Exercise requirements
Your reply should be one number: how many lines of the records below contain the string "will".

[Pixel coordinate grounding data]

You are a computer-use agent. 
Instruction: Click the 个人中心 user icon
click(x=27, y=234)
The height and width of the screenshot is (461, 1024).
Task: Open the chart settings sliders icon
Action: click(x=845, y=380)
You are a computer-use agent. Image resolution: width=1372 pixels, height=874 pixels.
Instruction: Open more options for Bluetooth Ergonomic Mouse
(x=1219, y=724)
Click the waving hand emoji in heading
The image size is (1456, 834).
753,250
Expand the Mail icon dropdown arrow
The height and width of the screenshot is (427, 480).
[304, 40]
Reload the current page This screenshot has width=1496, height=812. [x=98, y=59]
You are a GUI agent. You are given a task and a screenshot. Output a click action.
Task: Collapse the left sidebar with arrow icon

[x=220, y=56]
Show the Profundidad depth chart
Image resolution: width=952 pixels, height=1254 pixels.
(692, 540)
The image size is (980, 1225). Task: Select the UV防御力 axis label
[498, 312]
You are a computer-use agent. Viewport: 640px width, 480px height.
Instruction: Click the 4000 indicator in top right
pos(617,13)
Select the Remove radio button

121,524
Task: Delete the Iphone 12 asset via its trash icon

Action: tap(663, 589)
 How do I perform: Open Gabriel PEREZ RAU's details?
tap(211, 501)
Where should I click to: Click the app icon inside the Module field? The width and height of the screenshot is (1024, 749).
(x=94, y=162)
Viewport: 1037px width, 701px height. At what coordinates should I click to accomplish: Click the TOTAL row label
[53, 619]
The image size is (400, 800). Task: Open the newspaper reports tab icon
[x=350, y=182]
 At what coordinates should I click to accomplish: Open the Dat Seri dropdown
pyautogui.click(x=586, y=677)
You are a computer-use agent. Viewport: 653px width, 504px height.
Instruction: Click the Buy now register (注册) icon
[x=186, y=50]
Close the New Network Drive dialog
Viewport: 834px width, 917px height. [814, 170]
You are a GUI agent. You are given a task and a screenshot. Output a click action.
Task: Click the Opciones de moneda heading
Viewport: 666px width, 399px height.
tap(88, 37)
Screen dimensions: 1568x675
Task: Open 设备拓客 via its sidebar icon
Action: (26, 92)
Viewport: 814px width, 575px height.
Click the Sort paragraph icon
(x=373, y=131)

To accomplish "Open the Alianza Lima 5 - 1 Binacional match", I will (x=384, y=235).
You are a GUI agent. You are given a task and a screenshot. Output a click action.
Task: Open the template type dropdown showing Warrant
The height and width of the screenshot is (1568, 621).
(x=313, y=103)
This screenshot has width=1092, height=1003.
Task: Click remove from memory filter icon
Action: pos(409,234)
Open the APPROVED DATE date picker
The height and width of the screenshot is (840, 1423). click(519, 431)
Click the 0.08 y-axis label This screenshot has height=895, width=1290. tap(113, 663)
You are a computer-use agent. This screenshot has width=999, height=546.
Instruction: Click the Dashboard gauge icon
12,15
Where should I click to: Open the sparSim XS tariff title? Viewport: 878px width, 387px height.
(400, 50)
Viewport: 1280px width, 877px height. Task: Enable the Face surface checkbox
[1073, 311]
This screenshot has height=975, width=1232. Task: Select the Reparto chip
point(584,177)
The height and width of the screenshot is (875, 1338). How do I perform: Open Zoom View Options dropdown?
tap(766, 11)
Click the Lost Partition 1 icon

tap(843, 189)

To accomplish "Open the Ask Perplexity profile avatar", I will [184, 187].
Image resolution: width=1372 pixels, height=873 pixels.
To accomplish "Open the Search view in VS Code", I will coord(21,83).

Task answer
3